Eu sei que a momentos a atualidade que fecunda a opinião publicada está mais voltada para as aventuras do ministro dos aeroportos, ou para os ciclópicos trabalhos que o novo líder do maior partido da oposição tem agora pela frente. Mas não me interessa engrossar a fileira dos comentadores, que muitas vezes deixam na sombra assuntos relevantes do nosso viver coletivo. É o caso do relatório apresentado a 30 de junho na Gulbenkian, em resultado de seis meses de trabalho, pela Comissão Independente (CI) para o Estudo de Abusos Sexuais contra crianças na Igreja em Portugal, que validou 338 testemunhos, de que 17 casos terão sido enviados para o Ministério Público (dos validados, 56,9 % são de homens). O presidente da Comissão deixou claro, também, que “foram resolvidos com sucesso” pontos importantes para o acesso aos arquivos da Igreja, o que resultou do particular empenho da Conferência Episcopal, conforme se congratulava D. José Ornelas no regresso da Santa Sé: “Vimos confirmados” e com “mais coragem” no caminho “que estamos a fazer” sobre a proteção de menores.
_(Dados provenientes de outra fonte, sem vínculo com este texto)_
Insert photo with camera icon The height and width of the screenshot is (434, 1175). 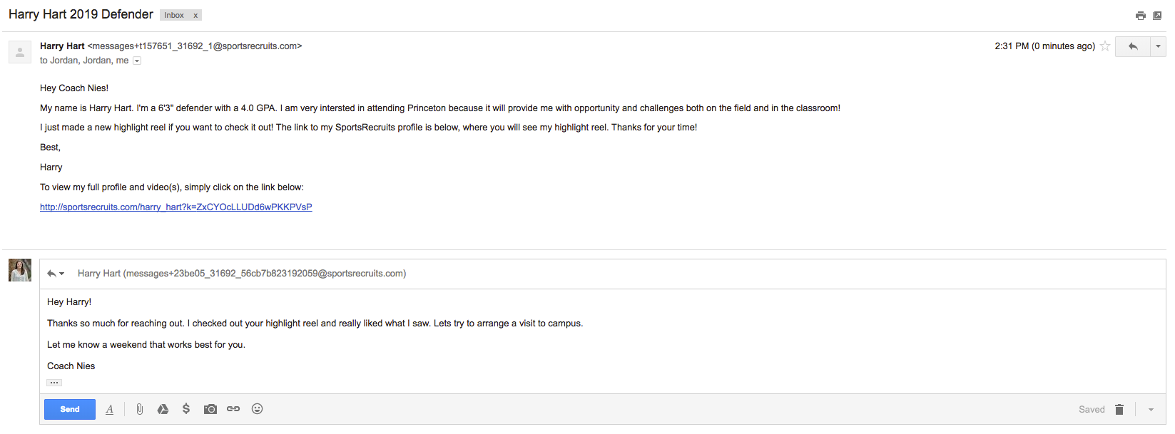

Ora bem: parece-me da maior importância relevar o bom andamento dos trabalhos da CI e o assumir de responsabilidades da própria Igreja, no modo consequente de enfrentar este problema. Isto face à descrença de muitos em que tal caminho se fizesse, e ao quase silêncio mediático sempre que se trata de mostrar resolução e não, apenas, de repercutir o escândalo.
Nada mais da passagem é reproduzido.